Repeat the lines of the data that follow, please, starting at the first and stopping after the one with "Given: Open the Window menu".

Stored records
────

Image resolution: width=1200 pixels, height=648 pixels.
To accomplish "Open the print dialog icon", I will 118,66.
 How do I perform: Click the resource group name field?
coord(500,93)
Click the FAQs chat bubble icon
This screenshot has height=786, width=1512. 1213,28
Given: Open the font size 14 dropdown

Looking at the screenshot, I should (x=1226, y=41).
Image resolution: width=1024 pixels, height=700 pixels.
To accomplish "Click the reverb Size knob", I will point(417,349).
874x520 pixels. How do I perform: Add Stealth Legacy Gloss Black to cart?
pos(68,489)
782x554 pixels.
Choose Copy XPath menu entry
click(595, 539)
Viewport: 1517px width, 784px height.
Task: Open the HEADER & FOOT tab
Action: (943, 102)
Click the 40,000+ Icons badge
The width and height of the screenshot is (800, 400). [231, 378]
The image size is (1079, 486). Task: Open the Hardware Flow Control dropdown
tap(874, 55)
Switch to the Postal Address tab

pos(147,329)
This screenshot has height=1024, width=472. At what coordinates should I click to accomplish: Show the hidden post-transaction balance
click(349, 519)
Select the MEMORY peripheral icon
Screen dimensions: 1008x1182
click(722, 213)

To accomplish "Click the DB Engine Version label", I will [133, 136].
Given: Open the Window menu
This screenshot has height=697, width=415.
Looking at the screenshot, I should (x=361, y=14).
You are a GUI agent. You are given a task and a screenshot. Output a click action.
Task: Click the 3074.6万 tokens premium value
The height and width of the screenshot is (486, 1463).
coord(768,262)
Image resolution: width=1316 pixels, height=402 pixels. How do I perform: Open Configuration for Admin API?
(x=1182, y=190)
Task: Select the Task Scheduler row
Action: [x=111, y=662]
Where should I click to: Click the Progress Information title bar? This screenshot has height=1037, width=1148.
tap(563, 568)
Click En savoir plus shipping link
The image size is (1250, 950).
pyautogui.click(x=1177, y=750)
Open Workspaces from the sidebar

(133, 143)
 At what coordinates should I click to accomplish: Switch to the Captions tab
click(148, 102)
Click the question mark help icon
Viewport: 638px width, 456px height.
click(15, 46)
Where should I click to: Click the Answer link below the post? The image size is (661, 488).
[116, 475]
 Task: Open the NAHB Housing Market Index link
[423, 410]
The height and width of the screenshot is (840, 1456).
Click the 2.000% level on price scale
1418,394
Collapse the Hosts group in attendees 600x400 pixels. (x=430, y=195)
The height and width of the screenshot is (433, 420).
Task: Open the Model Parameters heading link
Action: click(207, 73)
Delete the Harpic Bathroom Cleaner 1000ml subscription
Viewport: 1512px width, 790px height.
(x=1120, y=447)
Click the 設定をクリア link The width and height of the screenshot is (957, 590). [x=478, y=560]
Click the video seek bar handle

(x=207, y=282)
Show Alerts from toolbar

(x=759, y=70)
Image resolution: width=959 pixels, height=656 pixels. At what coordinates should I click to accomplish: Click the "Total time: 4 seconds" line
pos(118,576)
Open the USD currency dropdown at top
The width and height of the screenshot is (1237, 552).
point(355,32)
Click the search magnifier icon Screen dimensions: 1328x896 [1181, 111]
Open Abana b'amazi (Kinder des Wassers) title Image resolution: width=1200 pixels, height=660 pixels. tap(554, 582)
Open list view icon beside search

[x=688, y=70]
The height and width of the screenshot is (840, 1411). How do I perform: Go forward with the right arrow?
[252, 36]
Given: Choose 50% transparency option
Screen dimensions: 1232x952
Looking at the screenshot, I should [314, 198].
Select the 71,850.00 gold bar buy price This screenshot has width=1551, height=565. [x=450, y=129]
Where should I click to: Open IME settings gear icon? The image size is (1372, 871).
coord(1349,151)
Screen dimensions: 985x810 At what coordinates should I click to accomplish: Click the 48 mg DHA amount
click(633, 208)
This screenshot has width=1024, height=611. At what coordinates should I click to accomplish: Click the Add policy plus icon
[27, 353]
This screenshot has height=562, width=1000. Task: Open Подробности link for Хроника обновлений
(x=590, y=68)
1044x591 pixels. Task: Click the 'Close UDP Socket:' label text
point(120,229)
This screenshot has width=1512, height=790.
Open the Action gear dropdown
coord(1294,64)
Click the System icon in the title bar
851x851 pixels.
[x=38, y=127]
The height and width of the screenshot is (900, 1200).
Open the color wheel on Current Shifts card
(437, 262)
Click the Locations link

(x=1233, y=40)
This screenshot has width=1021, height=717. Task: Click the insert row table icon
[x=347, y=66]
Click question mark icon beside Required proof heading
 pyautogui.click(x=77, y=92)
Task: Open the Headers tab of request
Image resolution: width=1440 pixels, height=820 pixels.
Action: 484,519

────

**Task answer**
Image resolution: width=1200 pixels, height=648 pixels.
To accomplish "Open the print dialog icon", I will 118,66.
 How do I perform: Click the resource group name field?
coord(500,93)
Click the FAQs chat bubble icon
This screenshot has height=786, width=1512. 1213,28
Given: Open the font size 14 dropdown

Looking at the screenshot, I should (x=1226, y=41).
Image resolution: width=1024 pixels, height=700 pixels.
To accomplish "Click the reverb Size knob", I will point(417,349).
874x520 pixels. How do I perform: Add Stealth Legacy Gloss Black to cart?
pos(68,489)
782x554 pixels.
Choose Copy XPath menu entry
click(595, 539)
Viewport: 1517px width, 784px height.
Task: Open the HEADER & FOOT tab
Action: (943, 102)
Click the 40,000+ Icons badge
The width and height of the screenshot is (800, 400). [231, 378]
The image size is (1079, 486). Task: Open the Hardware Flow Control dropdown
tap(874, 55)
Switch to the Postal Address tab

pos(147,329)
This screenshot has height=1024, width=472. At what coordinates should I click to accomplish: Show the hidden post-transaction balance
click(349, 519)
Select the MEMORY peripheral icon
Screen dimensions: 1008x1182
click(722, 213)

To accomplish "Click the DB Engine Version label", I will [133, 136].
Given: Open the Window menu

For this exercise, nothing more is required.